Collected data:
------------------------------------

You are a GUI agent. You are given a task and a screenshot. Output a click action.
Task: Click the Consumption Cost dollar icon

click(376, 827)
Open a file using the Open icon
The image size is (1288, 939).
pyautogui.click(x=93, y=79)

------------------------------------

- _What is being asked_
The records above must be written out again exactly.

- _Response area_
You are a GUI agent. You are given a task and a screenshot. Output a click action.
Task: Click the Consumption Cost dollar icon

click(376, 827)
Open a file using the Open icon
The image size is (1288, 939).
pyautogui.click(x=93, y=79)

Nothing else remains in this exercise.